• [REQUIRED ACTION]: Starting at the line that contains "Open the 추정PER | EPS tooltip icon", restate each line word for word through the final line of the data, keeping both ends.

• [EXERCISE DATA]:

-----

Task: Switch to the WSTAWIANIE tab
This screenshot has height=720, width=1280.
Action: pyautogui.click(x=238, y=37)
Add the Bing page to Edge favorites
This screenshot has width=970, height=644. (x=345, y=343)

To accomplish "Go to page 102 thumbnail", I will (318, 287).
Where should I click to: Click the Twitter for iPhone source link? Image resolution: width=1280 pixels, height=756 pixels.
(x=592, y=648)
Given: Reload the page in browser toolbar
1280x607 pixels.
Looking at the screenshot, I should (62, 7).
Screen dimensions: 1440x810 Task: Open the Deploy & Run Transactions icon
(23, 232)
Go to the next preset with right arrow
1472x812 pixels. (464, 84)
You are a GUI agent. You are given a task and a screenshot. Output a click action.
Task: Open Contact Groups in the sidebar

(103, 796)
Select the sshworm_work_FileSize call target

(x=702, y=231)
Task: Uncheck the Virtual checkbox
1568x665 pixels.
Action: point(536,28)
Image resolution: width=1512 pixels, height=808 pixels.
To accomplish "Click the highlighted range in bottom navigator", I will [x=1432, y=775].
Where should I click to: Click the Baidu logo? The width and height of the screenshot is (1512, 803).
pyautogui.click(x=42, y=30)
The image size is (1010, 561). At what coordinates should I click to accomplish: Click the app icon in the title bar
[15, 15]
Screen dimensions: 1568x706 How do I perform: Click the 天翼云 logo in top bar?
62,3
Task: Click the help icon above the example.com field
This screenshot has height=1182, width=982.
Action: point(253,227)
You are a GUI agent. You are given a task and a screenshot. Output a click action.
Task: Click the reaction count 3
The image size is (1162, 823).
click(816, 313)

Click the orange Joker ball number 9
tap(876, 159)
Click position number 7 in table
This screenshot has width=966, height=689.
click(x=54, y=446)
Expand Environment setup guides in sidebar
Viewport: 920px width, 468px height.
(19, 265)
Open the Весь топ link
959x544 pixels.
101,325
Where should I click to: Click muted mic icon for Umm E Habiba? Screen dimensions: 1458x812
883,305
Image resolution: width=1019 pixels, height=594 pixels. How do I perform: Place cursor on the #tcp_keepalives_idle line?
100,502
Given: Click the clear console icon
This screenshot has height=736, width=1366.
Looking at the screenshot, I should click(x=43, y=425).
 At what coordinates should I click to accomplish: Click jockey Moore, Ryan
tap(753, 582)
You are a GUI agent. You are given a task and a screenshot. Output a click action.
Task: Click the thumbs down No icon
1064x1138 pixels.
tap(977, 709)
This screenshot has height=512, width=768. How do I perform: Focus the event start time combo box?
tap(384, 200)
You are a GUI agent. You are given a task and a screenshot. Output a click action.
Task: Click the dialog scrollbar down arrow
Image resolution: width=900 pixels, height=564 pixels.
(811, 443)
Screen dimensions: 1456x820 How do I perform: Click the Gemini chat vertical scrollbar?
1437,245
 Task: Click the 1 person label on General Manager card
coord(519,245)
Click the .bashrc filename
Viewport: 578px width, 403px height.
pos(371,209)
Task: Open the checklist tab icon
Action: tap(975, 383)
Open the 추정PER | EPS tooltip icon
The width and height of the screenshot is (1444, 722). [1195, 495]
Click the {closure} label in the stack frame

-----

• [SOLUTION FOR THIS TASK]:
Open the 추정PER | EPS tooltip icon
The width and height of the screenshot is (1444, 722). [1195, 495]
Click the {closure} label in the stack frame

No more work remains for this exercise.